O vice-presidente do Botafogo, Nelson Mufarrej Filho, disse que o clube manterá o voto pela torcida única até que a polícia esclareça a morte do torcedor botafoguense Diego Silva dos Santos, em 12 de fevereiro. Ele foi golpeado com espeto de churrasco do lado de fora do Engenhão, no dia da partida do seu time contra o Flamengo, ainda pela fase de grupos da Taça Guanabara.

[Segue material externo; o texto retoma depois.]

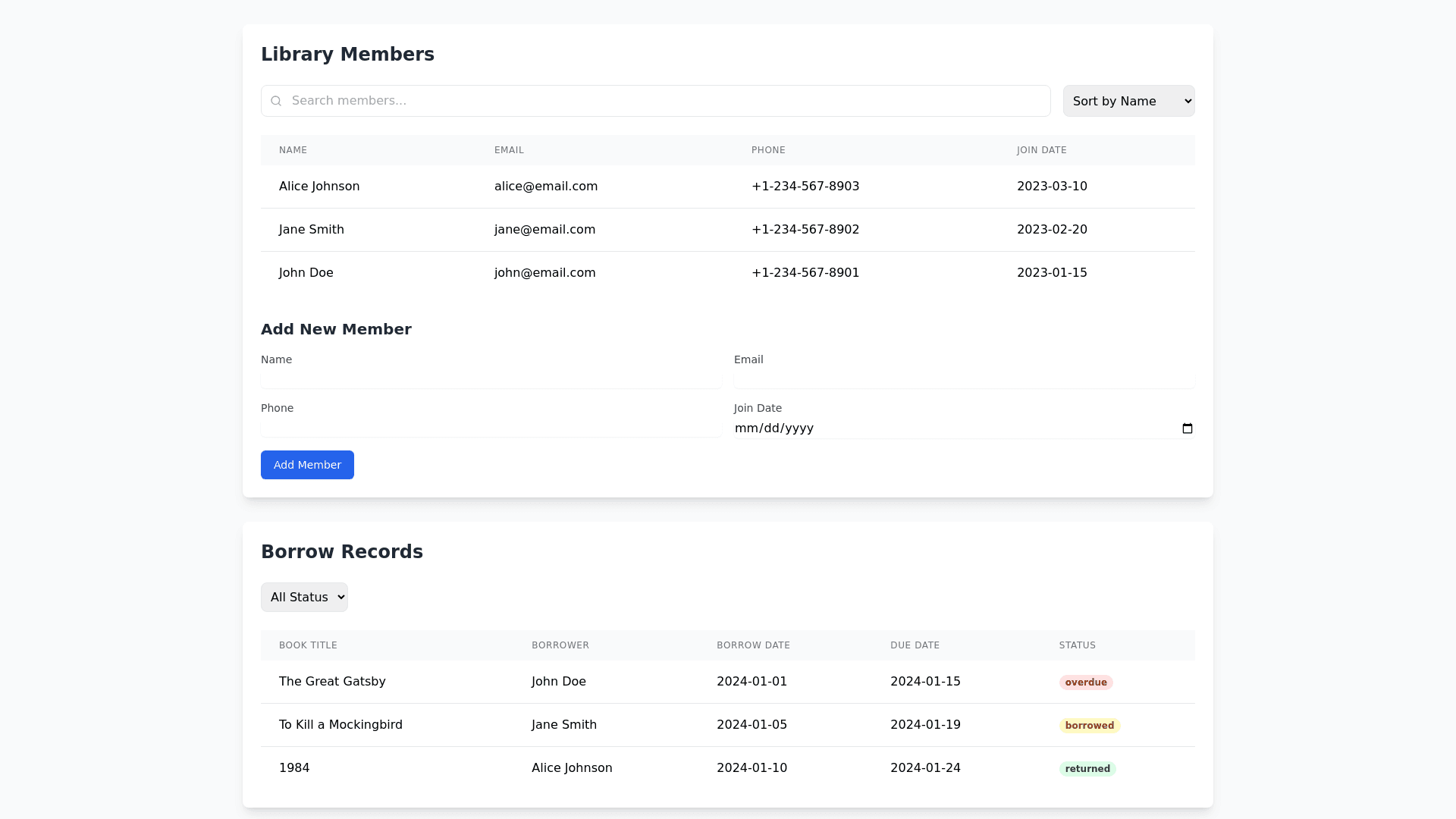Select the Alice Johnson member row
Image resolution: width=1456 pixels, height=819 pixels.
click(x=319, y=187)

“O Botafogo entende que as investigações não terminaram. E tão logo terminem, e seja dada satisfação à sociedade, o Botafogo vota pela torcida mista. Mas a sociedade está pedindo esta resposta”, afirmou. Ele lembrou ainda que outros três torcedores foram baleados na briga entre as duas torcidas. “Tivemos a sorte de um guarda municipal ter socorrido pai e filho antes que eles tivessem os corpos incendiados.”

Para Mufarrej Filho, a garantia de segurança no jogo dada pelo major Sílvio Luiz, comandante do Grupamento Especial de Policiamento nos Estádios, não foi suficiente. “Ele disse que estaria o efetivo do Gepe de 110 homens, mais reforço de 40 ou 50 policiais. Mas o Gepe faz o policiamento na parte interna do estádio. Não tinha nenhum representante da PM que pudesse garantir a segurança no entorno do estádio”, afirmou.

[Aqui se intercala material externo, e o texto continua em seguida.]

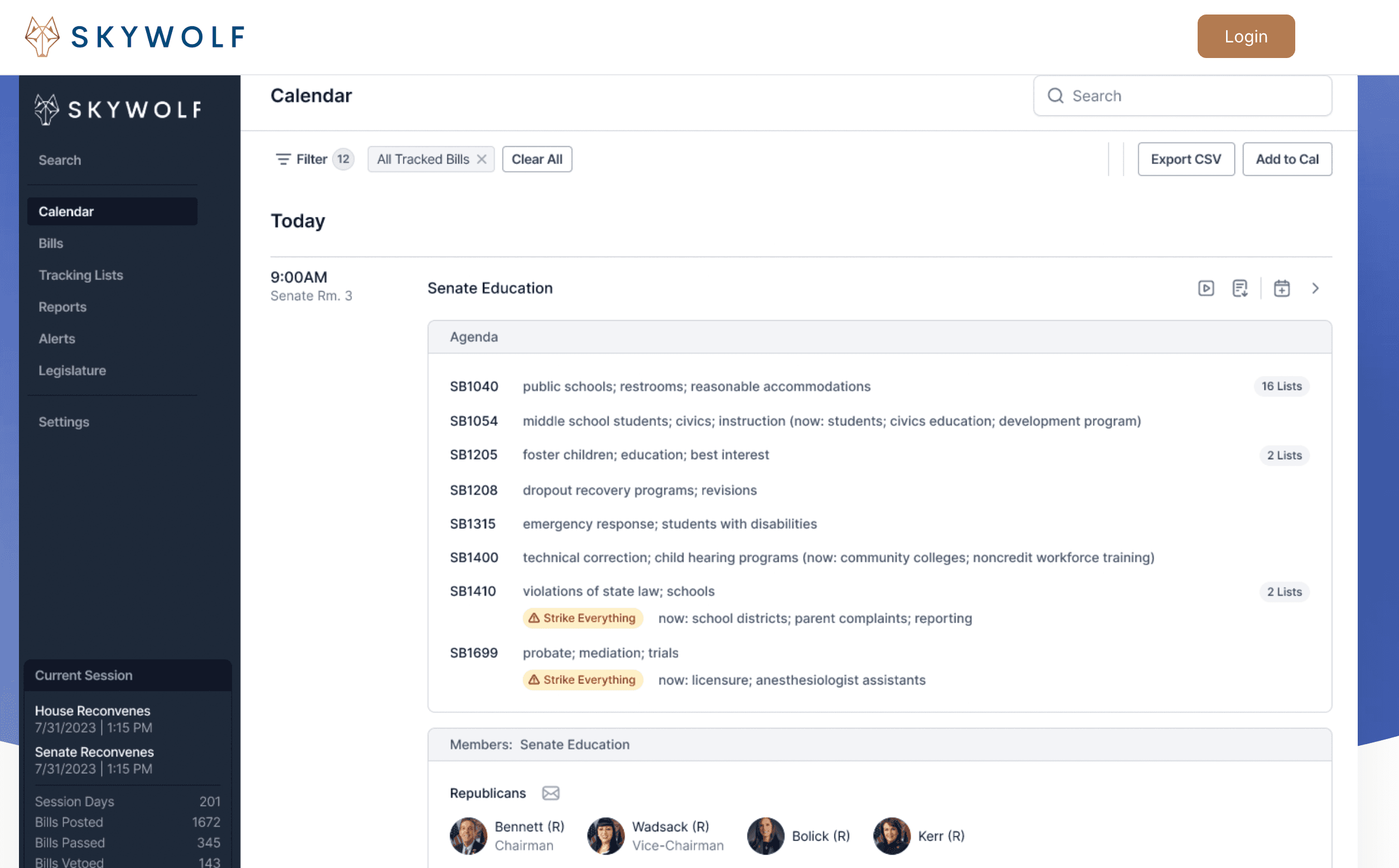This screenshot has height=868, width=1399.
Task: Add Senate Education hearing to calendar icon
Action: 1281,288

O presidente do Flamengo, Eduardo Bandeira de Mello, disse que o major Sílvio Luiz representava a PM na reunião e que a segurança havia sido garantida. “Flamengo, Fluminense, Vasco, a Ferj apresentaram todos os fatores a favor da torcida mista e o juiz preferiu manter a decisão. Agora nos resta recorrer. Somos contra a torcida única porque entendemos que pode ser até mais perigoso do que a torcida dupla”, afirmou. “Essa decisão surpreendeu o Flamengo porque a partida contra o Vasco, em Volta Redonda, com as duas torcidas, transcorreu sem problema algum.”

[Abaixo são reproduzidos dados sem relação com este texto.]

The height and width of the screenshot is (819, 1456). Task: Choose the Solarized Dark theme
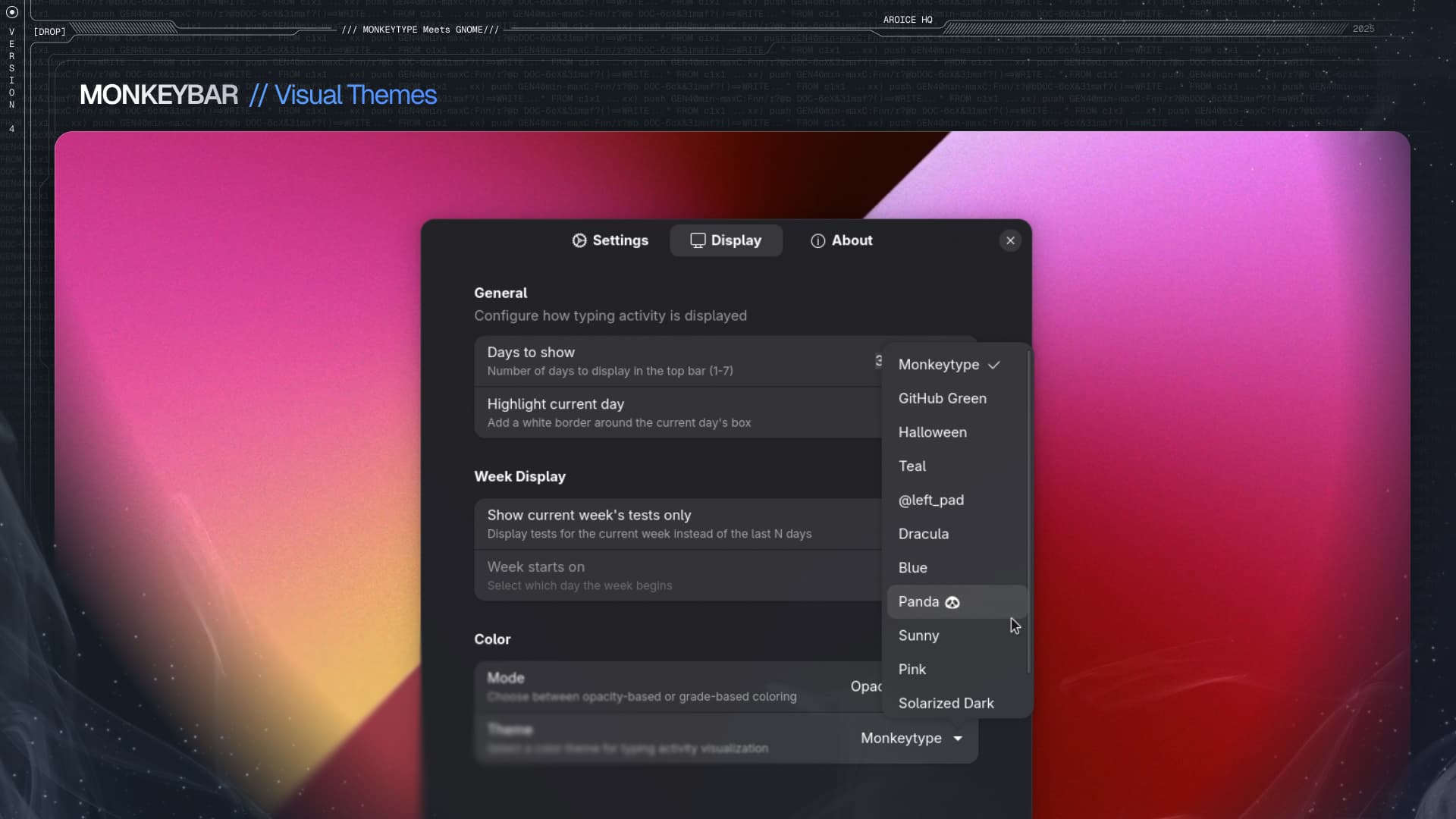(946, 703)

Bandeira de Mello disse que caso não obtenham o recurso, Flamengo e Fluminense se reunirão para debater como será a partida de domingo. Para ele, um dos caminhos possíveis poderia ser o adiamento da partida, mas a hipótese já foi afastada pelo diretor de Competições da Federação de Futebol do Estado do Rio (Ferj), Marcelo Vianna.

Cacá Cardoso, vice presidente do Fluminense, também defendeu a realização da partida com as torcidas. “Torcida única vai contra a beleza e a história dos clássicos do Rio”, afirmou.

Contrariado, o presidente do Vasco, Eurico Miranda, foi o primeiro a deixar a reunião. “É uma decisão judicial. E eu não concordo com essa decisão”, afirmou, ao sair do gabinete do juiz Guilherme Schilling.